With increasingly powerful models and agents at our disposal, the use of AI-powered solutions has also gone up by leaps and bounds. This AI transition is one of the two major technological transitions taking place in the modern world with the other being the sweeping shift to renewable energy sources, particularly solar energy.
Nearly 75% of this capex spending is utilized for AI infrastructure and a significant portion of this is focused on hardware components, data center infrastructure, networking and auxiliary systems. Presently, demand for AI specialized hardware substantially outpaces supply. This structural shift in capital allocation toward hyperscale computing by large hyperscaling companies are also causing second-tier players ramping up cloud capacity to remain relevant.

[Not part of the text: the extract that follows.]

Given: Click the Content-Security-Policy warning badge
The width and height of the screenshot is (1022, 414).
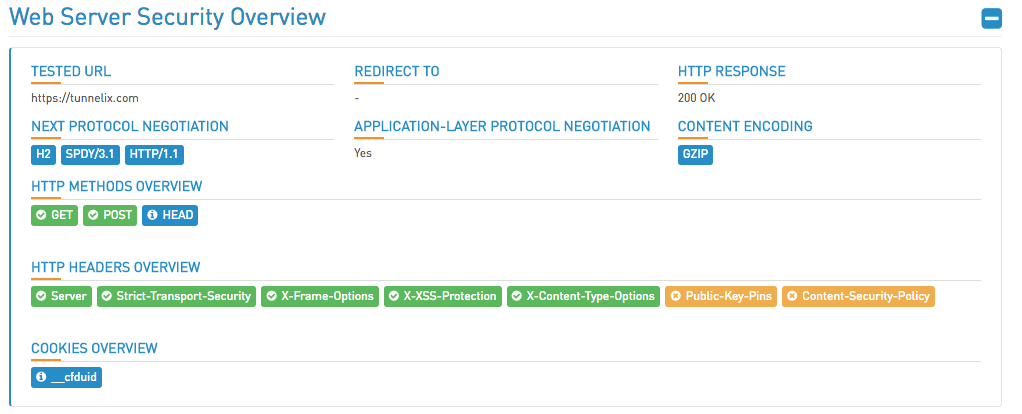Looking at the screenshot, I should (x=858, y=296).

The AI capex boom has consequently pressurized related commodity prices upwards. Industrial metals and other less obvious materials like silver used in electrical infrastructure are seeing rising demand tied to AI data centres. This demand is only set to increase as power architectures evolve toward higher-voltage systems.

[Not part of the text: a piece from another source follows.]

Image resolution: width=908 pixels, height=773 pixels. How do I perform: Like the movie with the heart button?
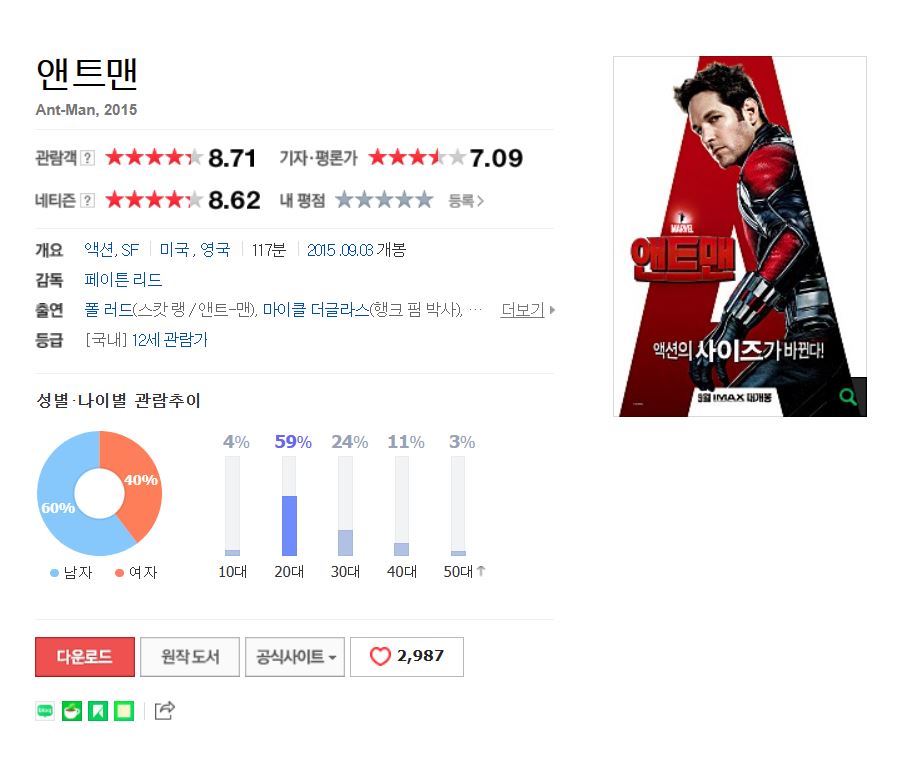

Leading AI firms have seen their valuations climb sharply. Subsequently, investors expect huge payoffs in the short term which now seem increasingly uncertain as some argue the gap between investment expenditure and the actual expectations for future profits have become increasingly wide, as seen by AI revenue falling tremendously short of expectations.
However, there are also reasons to believe that this cycle may differ from past episodes of over-investment. Unlike earlier technological booms, AI is already being deployed at scale across a wide range of industries, with immediate applications, suggesting that at least a portion of the anticipated value is already actualized rather than being purely speculative.